The poor performance of Justice party has been attributed to four reasons – 1) Internal dissent in the party weakened it. Members like Natesa Mudaliar, M. C. Rajah and O. Kandasamy Chettiar were openly critical of the party's functioning during the first council. 2) The exclusion of Tamils from the first ministry weakened it in the Southern Tamil speaking districts of the presidency. 3) The Swarajists emerged as a small yet significant opposition to the Justice party. 4) Lack of an effective campaign hobbled the party's performance in the polls.

== Government formation ==
After the elections, Madras Governor Willington called upon the Justice Party to form the Government. Theagaraya Chetty recommended two former ministers Raja of Panagal (as First Minister) and A. P. Patro to be included in the cabinet. Kurma Venkata Reddy Naidu, the minister for Development was dropped and instead T. N. Sivagnanam Pillai, a Tamil member was inducted in the ministry. The ministers assumed office on 19 November 1923. Abdullah Ghatala Sabib Bahadur, S. Arpudasami Udayar and T. C. Thangavelu Pillai were appointed as Council secretaries. The new executive council of the Governor consisted of C. G. Todhunter, A. R. Knapp, C. P. Ramaswami Iyer and Vasudeva Ravi Varma Valiya Raja . L. D. Swamikannu Pillai was appointed by the Governor as the President of the legislative council for one year and his successor was to be chosen by the council itself after the end of his term. The council lasted from 26 November 1923, till 7 November 1926.
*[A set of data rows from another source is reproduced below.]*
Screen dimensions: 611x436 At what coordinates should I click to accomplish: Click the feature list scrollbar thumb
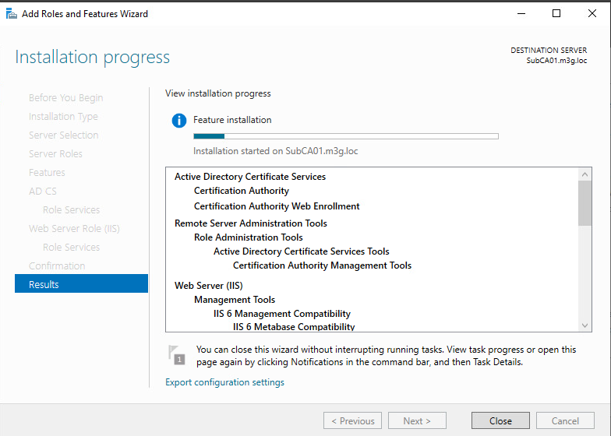585,202
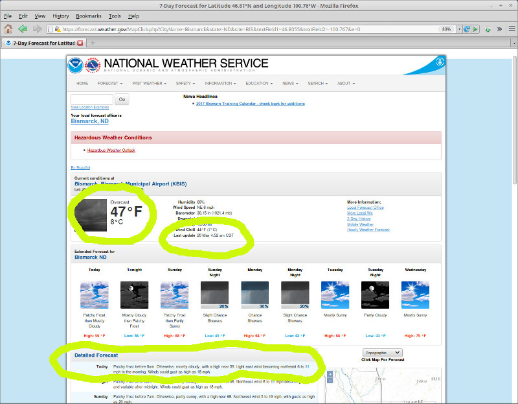Expand the PAST WEATHER navigation dropdown
Viewport: 518px width, 404px height.
pos(150,84)
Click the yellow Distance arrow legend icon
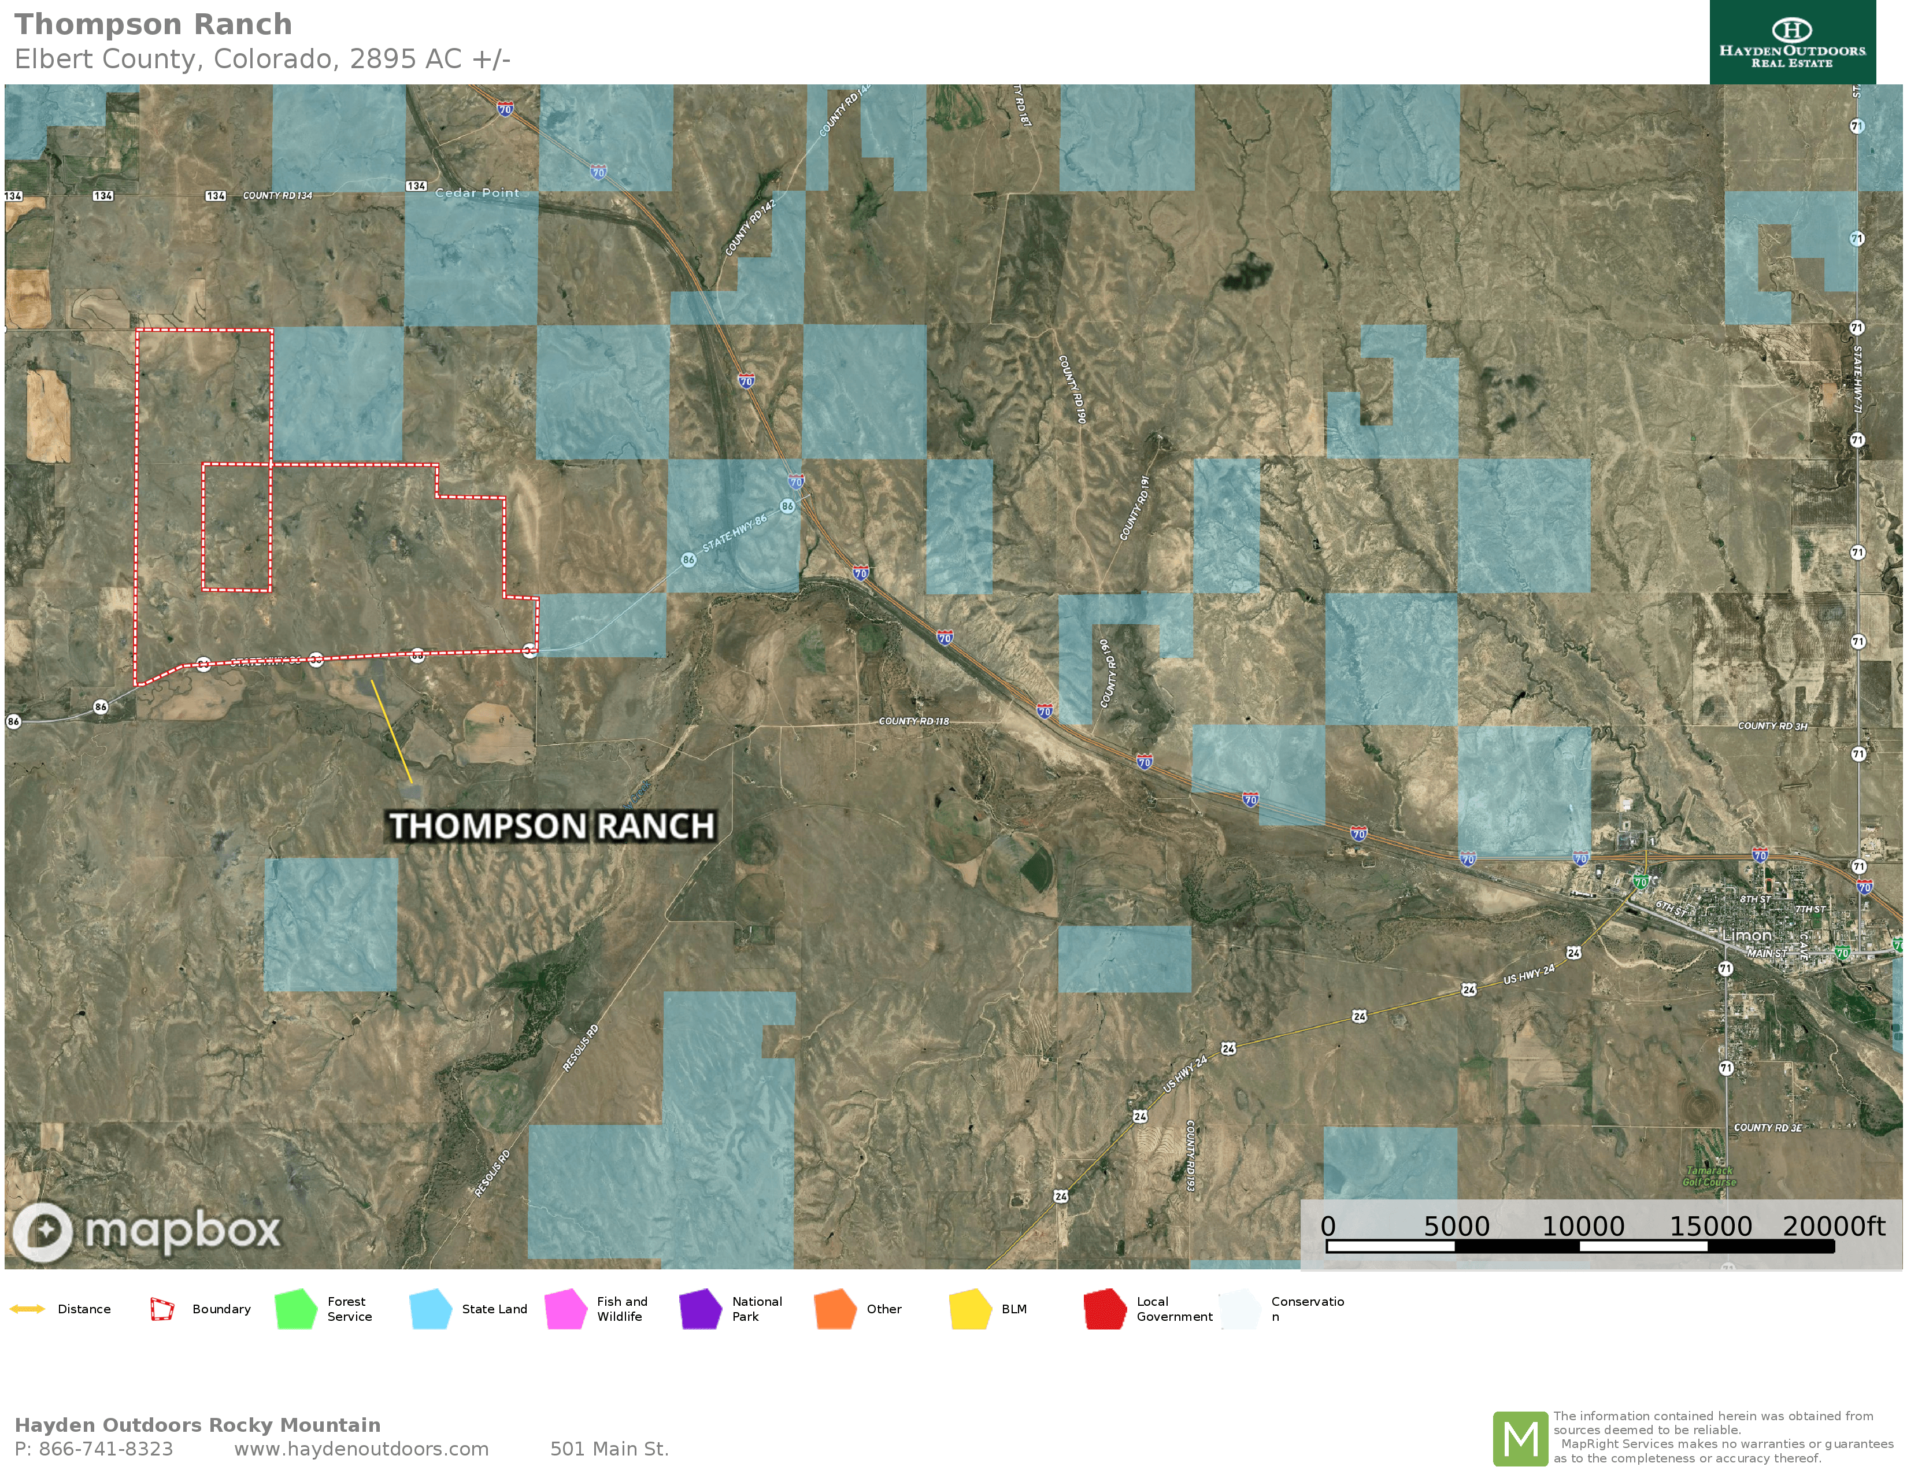Image resolution: width=1907 pixels, height=1474 pixels. (x=27, y=1308)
=== No-confidence motion ===
Though Justice Party won the highest number of seats, it was still of short of a majority. Therefore, a no-confidence motion was moved on the first day (27 November 1923) of the council questioning the legitimacy of its Government. It was the first such motion in Indian legislative history. The motion was filed by anti-Ministerialists who had organized themselves as the United Nationalist Party (UNP). C. R. Reddy, who moved the motion, said in his statement that he did not question the authority of the Governor, but the legitimacy of the Justice Party government. He had two main arguments – 1) The election results showed that the electorate was against the government, and 2) The Raja of Panagal showed nepotism in choosing the Presidents of various local governmental bodies. The government was defended in the legislature by the Raja of Panagal and A. P. Patro. S. Satyamurti (later leader of the Swaraj party) made his maiden speech in the assembly in support of the motion. The motion was discussed for two days and put to vote on 28 November. The government survived with the support of nominated members. 65 members including 21 non elected members opposed the motion, while 43 supported it and 10 (including Venkata Reddy Naidu) remained neutral. Members who supported the motion and voted against the government included members of the UNP, Swarajists, all independents and non official Muslim members. Members who opposed the motion and voted for the government included 44 members of the Justice party, 13 nominated and 8 ex officio members. The nationalist newspaper, The Hindu which had opposed the Justice Party from its inception contended

If the official and nominated members are excluded, the figures reduce themselves to 44 votes cast for the ministers and 43 votes against it. Looked at from the angle of electorate at large, the 44 votes represented elected of 192,855 as against the 43 representing 257,144. So, it is exceedingly clear that the electorate at large has given its verdict against the Ministers.

==Impact==
The second Justice government ushered in by the 1923 elections continued and expanded the policies and legislative initiatives of the first Justice government of 1920–23. The Hindu Religious Endowment bill, which had been first introduced on 18 December 1922, was finally passed in 1925. This effectively brought a majority of the Hindu temples in the presidency under the control of the provincial government. This Act set the precedent to for several later Hindu Religious and Charitable Endowment (HR & CE) Acts and the current policy of the state of Tamil Nadu.